A resident that spoke to Reuters via telephone with the crackle of gunfire in the background said, "Fighting broke out (in Lalibela) an hour ago and I am now hiding in my home."
The resident was supported by a deacon at one of Lalibela's 11 churches, which date back to the 12th and 13th centuries and are a major attraction for Coptic Christians and tourists alike.
Fighting started around 8 a.m "in all parts of the city," the deacon said. "They are using all kinds of weapons. I could feel the vibrations."
The deacon said a metal shelter built to protect one of the churches had been hit three times by stray gunfire.
Government spokesperson Legesse Tulu disputed the reports of violence, saying that the city and its surroundings were peaceful.
The army has been battling Fano, a part-time militia in the northern Amhara region which has no formal command structure, since late July.
The part-time militia captured Lalibela, and Gondar, the second-biggest city in Amhara, for several days in August before being repulsed.

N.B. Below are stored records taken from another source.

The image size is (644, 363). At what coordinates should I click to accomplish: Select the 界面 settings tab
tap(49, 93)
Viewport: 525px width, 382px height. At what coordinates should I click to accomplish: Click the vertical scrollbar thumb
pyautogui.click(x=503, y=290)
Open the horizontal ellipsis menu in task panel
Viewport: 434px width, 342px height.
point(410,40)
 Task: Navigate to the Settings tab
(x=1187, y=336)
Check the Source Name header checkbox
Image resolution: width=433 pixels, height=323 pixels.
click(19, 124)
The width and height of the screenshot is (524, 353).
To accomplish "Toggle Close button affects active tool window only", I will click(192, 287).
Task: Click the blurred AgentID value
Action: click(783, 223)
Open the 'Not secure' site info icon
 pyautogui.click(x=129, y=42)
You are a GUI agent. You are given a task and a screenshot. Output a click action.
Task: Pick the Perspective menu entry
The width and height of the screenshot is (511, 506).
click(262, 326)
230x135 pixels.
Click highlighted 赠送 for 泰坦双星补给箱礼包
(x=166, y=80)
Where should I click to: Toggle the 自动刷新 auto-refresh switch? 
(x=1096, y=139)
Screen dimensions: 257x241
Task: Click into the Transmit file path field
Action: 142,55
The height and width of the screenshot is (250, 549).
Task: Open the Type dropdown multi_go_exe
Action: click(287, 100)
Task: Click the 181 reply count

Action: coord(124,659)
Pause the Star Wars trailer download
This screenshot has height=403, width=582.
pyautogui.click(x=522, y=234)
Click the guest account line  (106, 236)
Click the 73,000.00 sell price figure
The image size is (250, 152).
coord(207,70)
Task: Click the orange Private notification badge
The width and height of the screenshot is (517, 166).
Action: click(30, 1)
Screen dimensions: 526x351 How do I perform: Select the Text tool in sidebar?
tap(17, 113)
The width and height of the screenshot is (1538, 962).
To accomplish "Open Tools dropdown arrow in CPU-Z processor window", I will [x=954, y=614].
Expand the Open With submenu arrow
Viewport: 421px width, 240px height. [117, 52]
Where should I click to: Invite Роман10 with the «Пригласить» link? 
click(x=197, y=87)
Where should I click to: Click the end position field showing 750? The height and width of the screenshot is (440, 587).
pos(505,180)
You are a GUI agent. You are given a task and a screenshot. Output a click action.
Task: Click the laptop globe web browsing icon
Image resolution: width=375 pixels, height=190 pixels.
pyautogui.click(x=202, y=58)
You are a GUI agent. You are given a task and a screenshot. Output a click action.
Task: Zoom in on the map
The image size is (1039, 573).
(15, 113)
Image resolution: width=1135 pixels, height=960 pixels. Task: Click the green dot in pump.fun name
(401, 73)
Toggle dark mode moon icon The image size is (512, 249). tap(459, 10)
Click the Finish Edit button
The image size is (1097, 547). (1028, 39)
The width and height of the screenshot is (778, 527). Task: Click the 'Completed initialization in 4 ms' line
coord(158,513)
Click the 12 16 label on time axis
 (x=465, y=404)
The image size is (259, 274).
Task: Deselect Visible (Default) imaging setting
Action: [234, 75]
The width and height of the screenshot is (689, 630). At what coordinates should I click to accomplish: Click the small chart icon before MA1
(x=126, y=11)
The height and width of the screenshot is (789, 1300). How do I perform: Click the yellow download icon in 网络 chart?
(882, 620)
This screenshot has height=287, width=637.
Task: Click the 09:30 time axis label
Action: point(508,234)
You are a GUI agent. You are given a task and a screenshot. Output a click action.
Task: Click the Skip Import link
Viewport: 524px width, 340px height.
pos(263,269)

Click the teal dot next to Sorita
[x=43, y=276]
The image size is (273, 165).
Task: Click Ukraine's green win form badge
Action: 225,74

The fighting, which has killed hundreds of people, is the biggest security challenge faced by Prime Minister Abiy Ahmed since the Tigray war ended a year ago.
Fano fighters backed Ethiopian troops during the two-year civil war in Tigray, but relationships soured over disputed land in western and southern Tigray, and after the government said it would integrate regional forces into the police and federal army.
Designated a UNESCO World Heritage site in 1978, Lalibela's cave churches were carved out of monolithic blocks to form a "New Jerusalem" after Muslim conquests halted Christian pilgrimages to the Holy Land.
The federal army and Amhara's regional administration did not immediately respond to requests for comment.